Al Pacino’s hat game in ‘Serpico’ has never been bettered

If you’re lucky enough to be heading to one of the 592 UK music festivals this summer, then I have a very important tip for you: don’t waste time Googling ‘what to wear’, or worse, asking ChatGPT, simply dress exactly like Al Pacino in Serpico, and watch the compliments come rolling in. 

Now the advantages of doing this are twofold: firstly, in order to know what I’m talking about, you will have to watch the 1973 Sidney Lumet-directed Serpico, the movie about police corruption starring an Oscar-nominated whistleblower in Al Pacino, which is an amazing film, and secondly, if you follow my advice, you will have assembled the finest collection of bucket hats known to man.

This applies whether you’re a guy, like Pacino, or a girl, or anything else for that matter, because bucket hats have always been in style, other than for a very short period of time in the early 2000s, but that was when people listened to Blue, Enrique Iglesias and Justin Timberlake, so it doesn’t count.
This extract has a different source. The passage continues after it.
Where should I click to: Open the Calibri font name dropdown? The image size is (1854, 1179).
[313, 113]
Regardless, the interesting thing about Pacino in Serpico is that he starts off getting sworn in to the NYPD looking very clean-shaven and non-threatening with his biscuit coloured mac and headwear, and then almost scene by scene, what he’s wearing just gets increasingly amazing.

Featuring ponchos, dungarees, military jackets, leather vests, various beards, and the acquisition of an enormous Old English Sheepdog, Pacino’s titular lead character, Detective Frank Serpico, goes through all manner of sartorial transformations, presumably to show the passing of time or the fact that he often works undercover.
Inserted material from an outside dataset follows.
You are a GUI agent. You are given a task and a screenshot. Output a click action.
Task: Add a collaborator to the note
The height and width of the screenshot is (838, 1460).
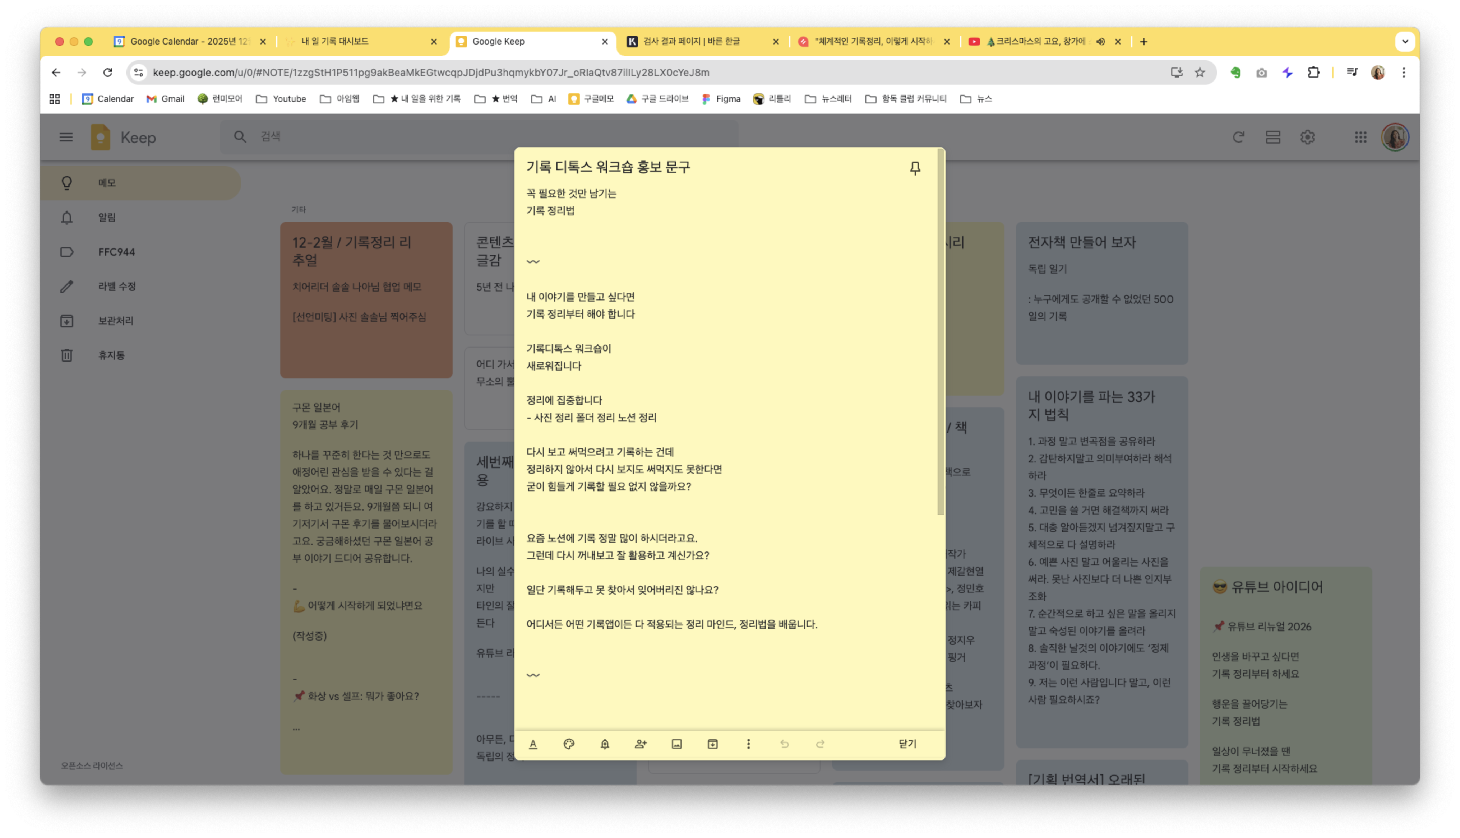(x=641, y=744)
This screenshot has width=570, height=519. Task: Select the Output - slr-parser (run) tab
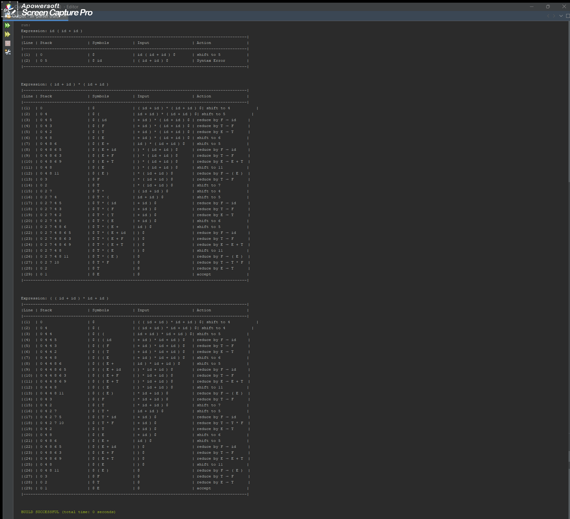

Serpico - Sidney Lumet - 1973
Credit: Far Out / Paramount Pictures

But to be honest, most of it seems to be the actor, who at that point was probably the best in the world, simply trying to look cool as fuck as often as possible while telling everyone to call him ‘Paco’ for no discernible reason.
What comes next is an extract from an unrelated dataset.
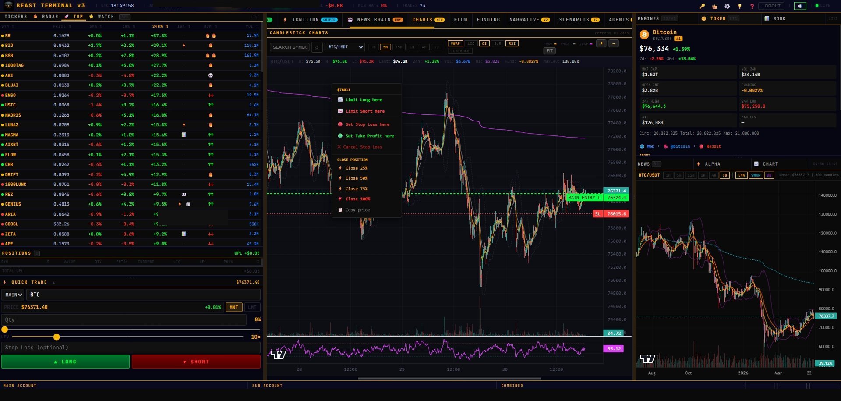The width and height of the screenshot is (841, 401).
Task: Click the crown icon near the top right
Action: 714,6
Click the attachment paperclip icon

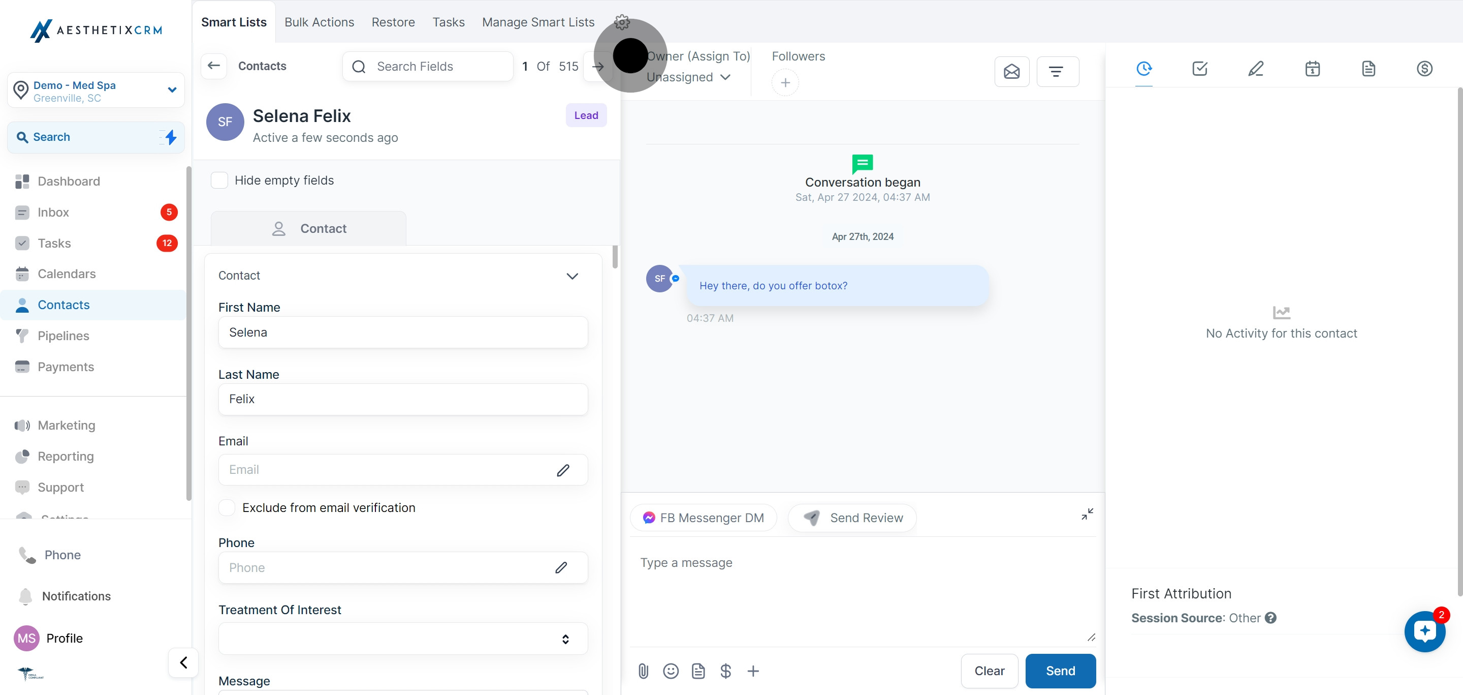pyautogui.click(x=643, y=671)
And the hats are the highlight. There’s a white one that looks like a fancy plant pot (which you can still buy now if you’ve got 65 quid spare), a green one that makes him look like a garden gnome, a couple of woollen beanies, a straw fishing hat, all sorts.

Together with his Greenwich Village apartment, his predilection for fine wines and his pairing up with two of the most beautiful women anyone saw on screen at any point in the 1970s, the man is a walking advert for becoming a cop who investigates other cops, other than the thorny issue of the constant fear of being horribly killed.

Even aside from the hats, there’s plenty of festival-ready gear Serpico has for you to steal, including Aviator sunglasses, heavy-duty overshirts, Clark’s Wallabes and baggy denim jeans; you can pretty much copy him entirely through the duration of the film and you’ll look the business, just make sure you don’t (spoiler alert) also get shot through a doorway and very nearly die while your colleagues who you’ve made hate you look the other way.

As I said at the start, though, even if you don’t nick any of Pacino’s outfits this summer, you’ll still have seen a cracking New Hollywood thriller, one of the best in fact. Sidney Lumet basically didn’t make bad movies at all, and when he paired up with Pacino, like with this and Dog Day Afternoon, genuine magic happened.

At least get one of the bucket hats.